Stored items:
'''
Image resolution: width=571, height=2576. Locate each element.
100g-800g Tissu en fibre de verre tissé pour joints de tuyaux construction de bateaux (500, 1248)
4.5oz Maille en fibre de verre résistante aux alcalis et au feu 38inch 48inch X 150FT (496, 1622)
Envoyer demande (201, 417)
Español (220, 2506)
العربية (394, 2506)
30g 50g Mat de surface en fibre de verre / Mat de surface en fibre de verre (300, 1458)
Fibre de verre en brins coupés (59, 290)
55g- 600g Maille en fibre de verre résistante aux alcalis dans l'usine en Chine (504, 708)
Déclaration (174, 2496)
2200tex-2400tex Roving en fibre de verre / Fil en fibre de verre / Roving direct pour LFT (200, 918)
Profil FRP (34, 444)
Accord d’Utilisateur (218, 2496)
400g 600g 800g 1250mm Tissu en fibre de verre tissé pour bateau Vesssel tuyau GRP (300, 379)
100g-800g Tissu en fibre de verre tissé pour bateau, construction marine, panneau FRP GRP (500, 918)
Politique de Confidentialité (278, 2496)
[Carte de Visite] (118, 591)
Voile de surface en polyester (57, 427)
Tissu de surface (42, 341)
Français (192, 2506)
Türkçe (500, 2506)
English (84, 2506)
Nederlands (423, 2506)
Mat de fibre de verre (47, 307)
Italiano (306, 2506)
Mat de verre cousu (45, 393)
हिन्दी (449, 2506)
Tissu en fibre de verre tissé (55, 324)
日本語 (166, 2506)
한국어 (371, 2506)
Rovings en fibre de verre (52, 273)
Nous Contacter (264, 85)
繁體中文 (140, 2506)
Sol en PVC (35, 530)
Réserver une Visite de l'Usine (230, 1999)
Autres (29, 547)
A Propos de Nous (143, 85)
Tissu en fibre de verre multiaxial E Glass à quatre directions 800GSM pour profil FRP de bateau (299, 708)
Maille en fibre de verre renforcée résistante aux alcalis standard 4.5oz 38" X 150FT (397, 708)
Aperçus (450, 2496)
'''
:: EXERCISE OBJECTIVE ::
Beginning with the line that holds "Nous Contacter (264, 85)", please give again each line exactly until the records end, and include that final line.

:: TASK ANSWER ::
Nous Contacter (264, 85)
繁體中文 (140, 2506)
Sol en PVC (35, 530)
Réserver une Visite de l'Usine (230, 1999)
Autres (29, 547)
A Propos de Nous (143, 85)
Tissu en fibre de verre multiaxial E Glass à quatre directions 800GSM pour profil FRP de bateau (299, 708)
Maille en fibre de verre renforcée résistante aux alcalis standard 4.5oz 38" X 150FT (397, 708)
Aperçus (450, 2496)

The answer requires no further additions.